Looks as if Macri has been sending out all the same signals as Bolsonaro, just doing it in a lower-key, more secretive way, and still getting the message out.

He'd have a hard time being more conspicuous than Bolsonaro, wouldn't he?

I just found an article which refers to the current survivor, here in a google translation:

This young woman is the only person who can tell what happened during the police persecution that caused the death of her four friends: Gonzalo Domínguez, Camila López, Danilo Sansone and Aníbal Suárez.

The doctors reported that the 13-year-old girl has a reserved prognosis.
Rocío Guagliarello, the 13-year-old girl who survived the tragedy of San Miguel del Monte, continues to fight. This was reflected in the medical report released this Friday by the authorities of the High Complexity Hospital El Cruce, in Florencio Varela, where it is hospitalized .
Rocío is seriously ill, housed in the Pediatric Intensive Care Unit. It continues "mechanically ventilated, with high ventilatory requirements due to acute respiratory distress in progress," it was reported. In addition, it presents "a picture compatible with sepsis" that is being fought with medicines.

The forecast is reserved.

. . .

The car in which the five young people were traveling, a Fiat 147, was pursued by two police from the Buenos Aires police force and hit a truck stopped at kilometer 111 of the 9 de Julio bus, which ends at Route 3 and was divided into two parts, which were separated 50 meters apart from each other.

The four minors were friends, they knew each other because they shared classes at the San Miguel del Monte Middle School and, according to what their relatives said, they used to get together in the area of ​​the waterfront in their free time to " rapear y andar en skate." (translation doesn't work here)

(Looked up trying to find a translation for "rapear" into contemporary terms:

"a. rapear
Residente writes lyrics and raps for the group, and his brother produces the music.Residente escribe las letras y rapea en el grupo, y su hermano produce la música.
7. (colloquial) (to talk) (United States)
a. charlar
We stood there rapping for a few minutes while we waited for the train.Nos quedamos allí charlando unos minutos mientras esperábamos el tren."


https://www.spanishdict.com/translate/rap

That translation makes sense, #7.)

That day Camila had been with her best friend Rocío all afternoon and had asked her mother's permission to stay at her house and they could go to school the next day.
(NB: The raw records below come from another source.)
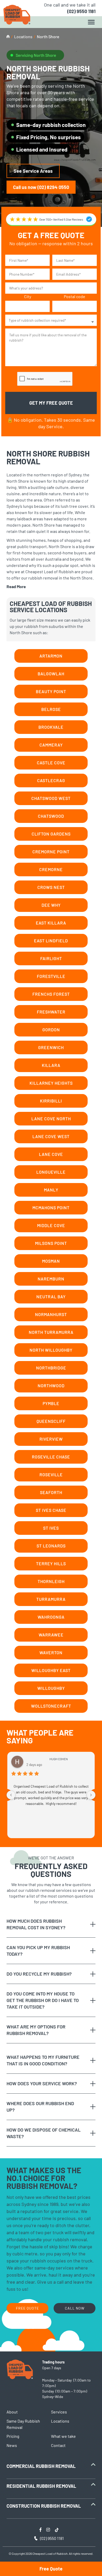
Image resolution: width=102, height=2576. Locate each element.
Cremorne (51, 869)
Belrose (51, 709)
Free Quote (51, 2569)
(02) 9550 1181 (81, 11)
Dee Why (51, 904)
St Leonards (51, 1545)
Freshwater (51, 1011)
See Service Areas (33, 171)
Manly (51, 1189)
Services (59, 2411)
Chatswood (51, 815)
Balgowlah (51, 673)
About (12, 2411)
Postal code (74, 296)
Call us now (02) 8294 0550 (41, 187)
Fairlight (51, 958)
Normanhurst (51, 1314)
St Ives (51, 1527)
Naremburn (51, 1278)
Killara (51, 1065)
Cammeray (51, 744)
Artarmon (51, 655)
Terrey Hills (51, 1563)
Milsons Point (51, 1243)
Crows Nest (51, 887)
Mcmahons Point (51, 1207)
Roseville (51, 1474)
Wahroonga (51, 1616)
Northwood (51, 1385)
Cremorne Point (51, 851)
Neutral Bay (51, 1296)
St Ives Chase (51, 1510)
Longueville (51, 1171)
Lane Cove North (51, 1118)
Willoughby (51, 1688)
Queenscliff (51, 1421)
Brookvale (51, 726)
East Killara (51, 922)
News (12, 2445)
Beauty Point (51, 691)
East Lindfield (51, 940)
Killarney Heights (51, 1082)
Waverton (51, 1652)
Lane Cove (51, 1154)
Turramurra (51, 1599)
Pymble (51, 1403)
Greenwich (51, 1047)
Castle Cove (51, 762)
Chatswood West (51, 798)
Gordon (51, 1029)
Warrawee (51, 1634)
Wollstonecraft (51, 1705)
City (27, 296)
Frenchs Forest (51, 993)
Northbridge (51, 1367)
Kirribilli (51, 1100)
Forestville (51, 976)
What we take (63, 2436)
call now (74, 2308)
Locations (23, 36)
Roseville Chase (51, 1456)
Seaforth (51, 1492)
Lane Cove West (51, 1136)
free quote (27, 2308)
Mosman (51, 1260)
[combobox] (51, 320)
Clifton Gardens (51, 833)
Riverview (51, 1438)
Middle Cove (51, 1225)
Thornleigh (51, 1581)
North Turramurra (51, 1332)
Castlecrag (51, 780)
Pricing (13, 2436)
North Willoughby (51, 1349)
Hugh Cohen (58, 1759)
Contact (58, 2445)
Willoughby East (51, 1670)
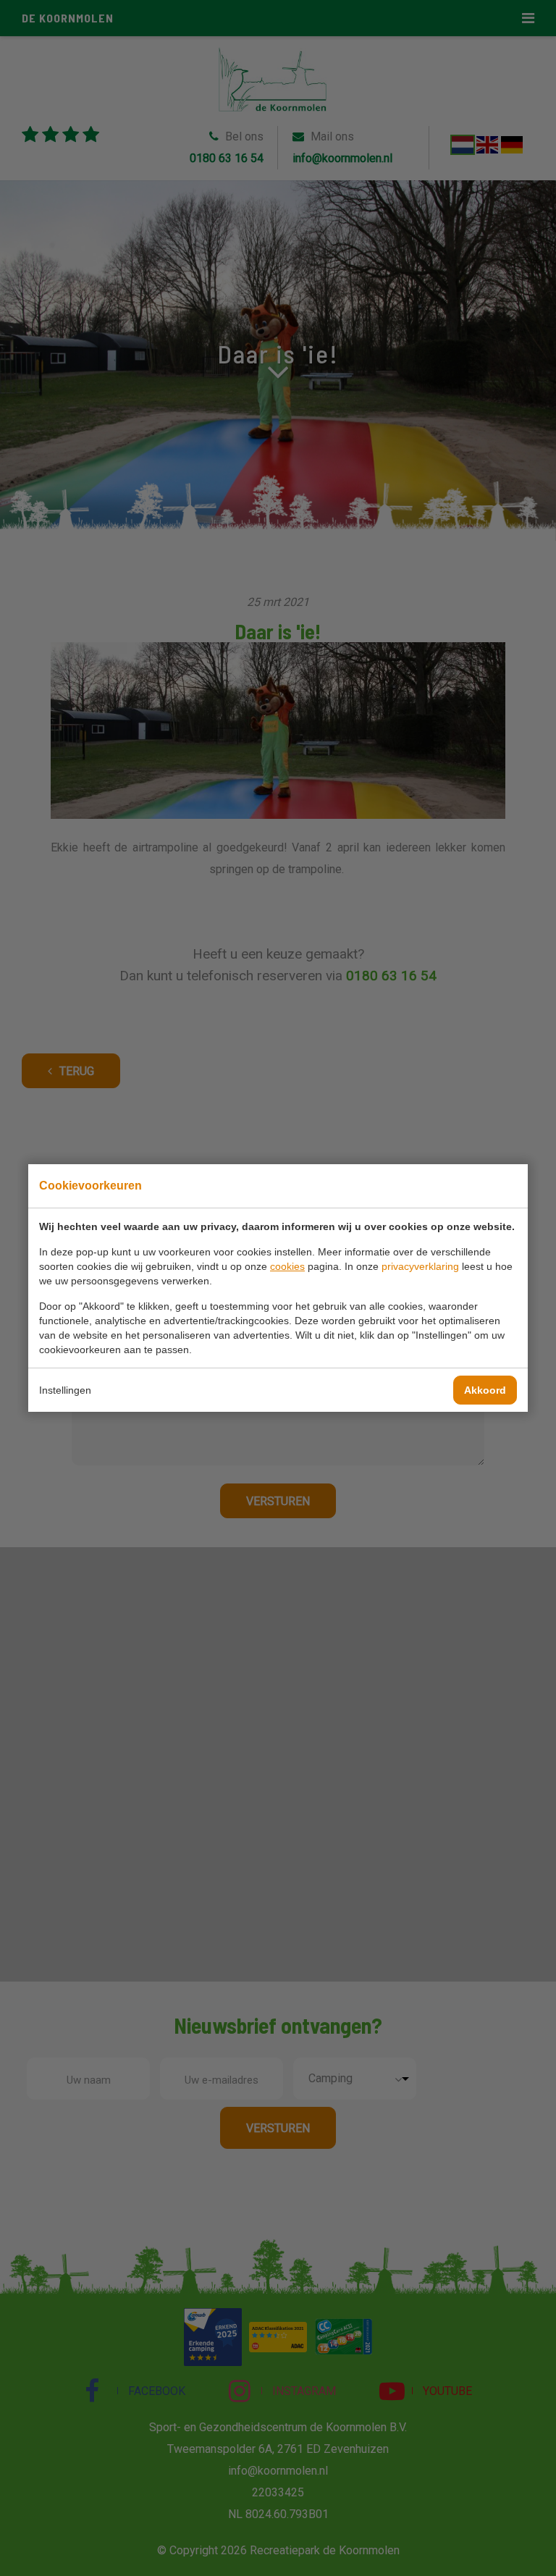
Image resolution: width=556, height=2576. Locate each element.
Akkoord (485, 1390)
At night they had been sitting on the sidewalk, which was where they had better signal with their cell phones, laughing and talking.

After a while and as a mischief, Rocio and Camila - who had recently changed to that school - went with their two friends to "take a walk" in the car of Hannibal, who was bigger than them, but he was the cousin of another of his classmates.

What happened during that car ride is what Justice investigates. Behind that, there is the demand of a people who mourn four of their children and rebelled against impunity.

https://misionesonline.net/2019/05/24/rocio-guagliarello-la-unica-sobreviviente-de-la-tragedia-de-san-miguel-del-monte-continua-grave/


The cops couldn't have been more wrong with these youngsters.

Thank you, sandensea. Sure hope the last little one survives, but her life will not be easy for her, now, after her experience. I have heard survivors can have a horrendous reaction incorrectly experienced as "survivor's guilt" in simply surviving while another or others were taken... Very, very sad.